United States: Will the Recovery Act Section 1603 cash grant be extended beyond 2010?
By Fred Greguras (Palo Alto).
* Late last year, Senator Feinstein introduced S. 2899, the Renewable Energy Incentive Act of 2009, that among other things, would extend the 1603 cash grant in lieu of investment tax credit through 2012. The legislation would also make public power utilities eligible for such grants and proposes a new tax credit for solar manufacturing facilities.
* A House bill (H.R. 4599) would extend cash payments until 2013 but payments would be made as tax refunds based on filing tax returns rather than cash grants that are to be paid within 60 days of placing a project into service. The timing of a tax refund payment clearly is later and is unpredictable which means greater risk for potential investors.
* In early March, Senator Schumer introduced S. 3069, the American Renewable Energy Jobs Act, which would apply the Buy American provision (Recovery Act Section 1605) and a job preservation and creation analysis on the cash grant program to all renewable energy projects, no matter whether public or private. This was in response to the highly publicized A-Power/Shenyang Power wind project in Texas that will use turbines manufactured in China. The authorizing language of Section 1603 would be changed from "shall" to "may" to provide Treasury with more discretion on whether to pay such grants.
Currently, the Buy American provision applies only to projects on public works or public buildings but the Schumer legislation would apply the requirement even if the project is on a private building or land.

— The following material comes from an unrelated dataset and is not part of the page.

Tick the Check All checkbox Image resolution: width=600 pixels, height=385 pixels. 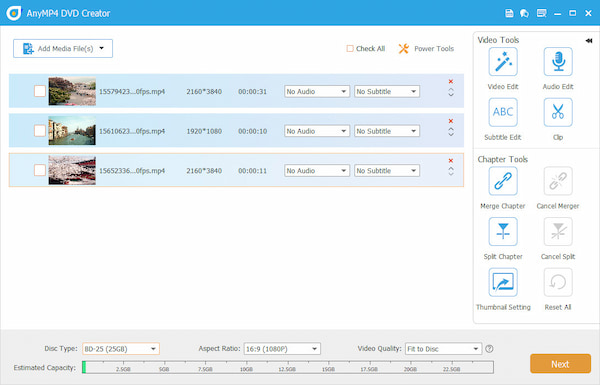(x=350, y=49)
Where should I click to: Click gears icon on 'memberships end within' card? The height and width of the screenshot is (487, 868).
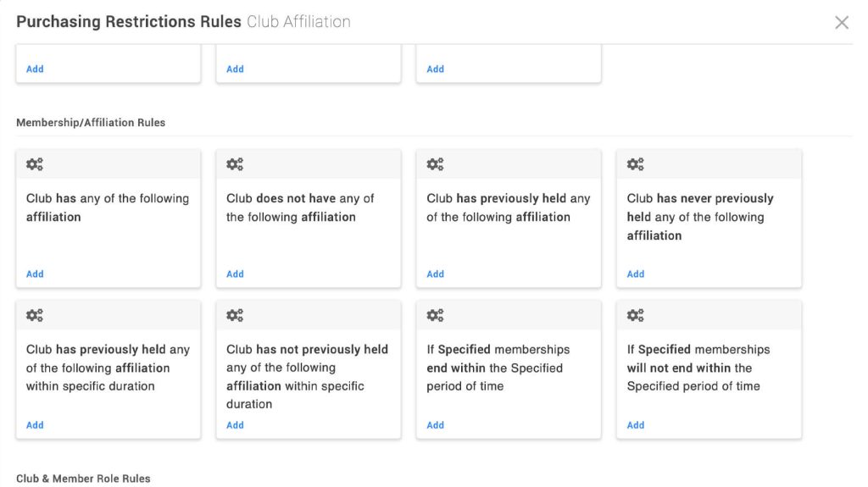point(435,315)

The exception is when materials used in the project are from countries with which the U.S. has an applicable international agreement would still apply(such as the World Trade Organization (WTO) Government Procurement Agreement). The international agreement exception is not available, however, for projects sized at a little under $8M.

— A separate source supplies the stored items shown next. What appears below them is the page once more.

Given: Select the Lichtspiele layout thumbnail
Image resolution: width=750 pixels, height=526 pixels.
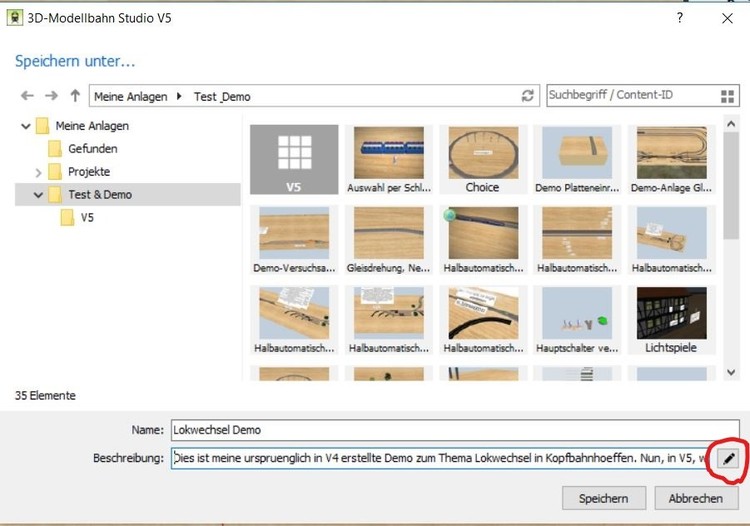Looking at the screenshot, I should tap(672, 321).
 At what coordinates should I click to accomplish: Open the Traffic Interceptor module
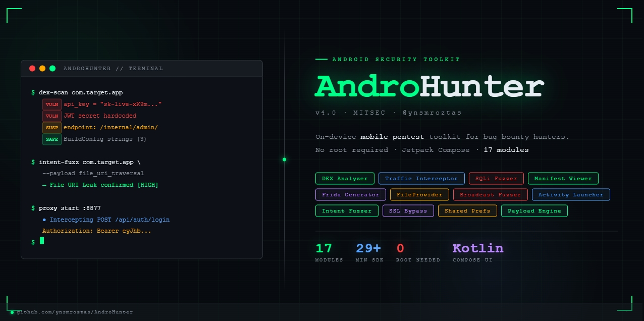(x=421, y=178)
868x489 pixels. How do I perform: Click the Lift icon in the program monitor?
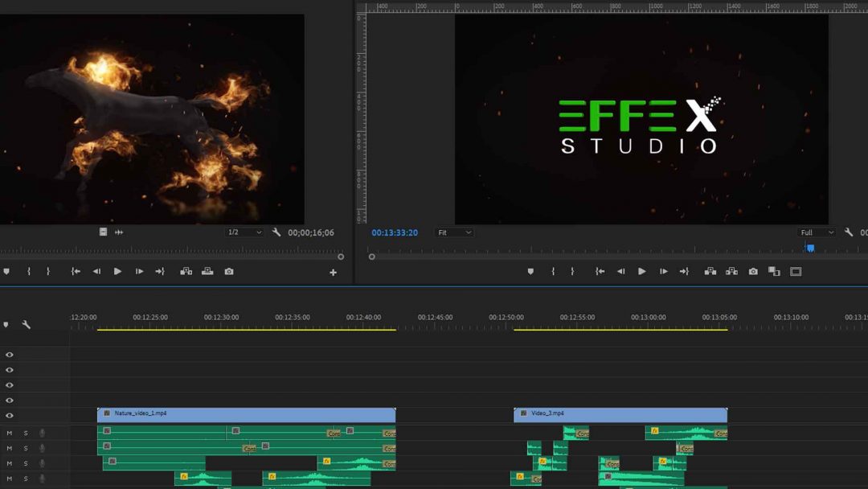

China is a member of the WTO but not of the Government Procurement Agreement (which has been an issue for Chinese solar companies under the current Section 1605) but the Schumer legislation intends to cover private projects not governmental. The legislation also would require an analysis of jobs that would be created in the "production, installation and operation" of the project to be submitted as part of the application for the cash grant.

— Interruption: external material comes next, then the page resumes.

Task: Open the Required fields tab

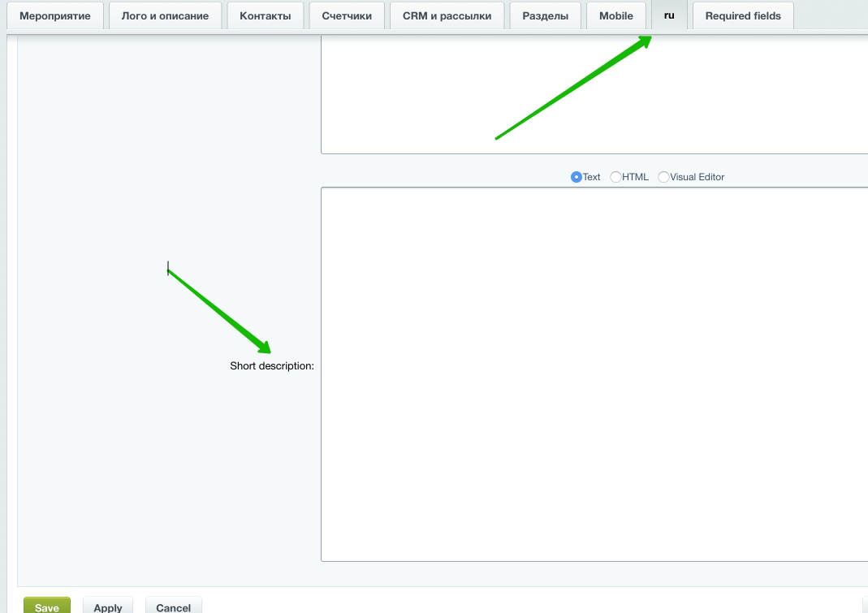Action: coord(742,15)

This analysis would be where Treasury could apply discretion on whether to make the payment. The legislation leaves it to Treasury as to the relative weights of each type of job creation. For example, most renewable energy projects in the U.S. would create jobs for installation and operation but not many would create jobs in production.
Currently, the cash grant payment is required to be made by Treasury if all required information is in the application which has provided predictability for project finance. The added discretion for Treasury decisions would likely be worse for project finance than the Buy American provision for private projects. The Schumer legislation would decrease the predictability of a project receiving the cash grant. Since China is a member of the WTO and the legislation addresses private projects, except for smaller projects, the discretion change is the only way such funding could be denied.
None of these bills is likely to be enacted as a stand-alone bill, but rather as part of larger energy, tax, climate or possibly jobs legislation. While extending the Recovery Act 48C manufacturing tax credit and incentives like the Arizona state manufacturing tax credit will have a positive impact on manufacturing in the U.S. but the Schumer legislation could have a negative impact on renewable energy project finance and manufacturing in the U.S. Spending bills are becoming more difficult to get approved in Congress. The best case scenario for the cash grant appears to be an extension late in the year but perhaps the best course of action is to get projects under construction by 12/31 and not assume the cash grant will be extended in any form.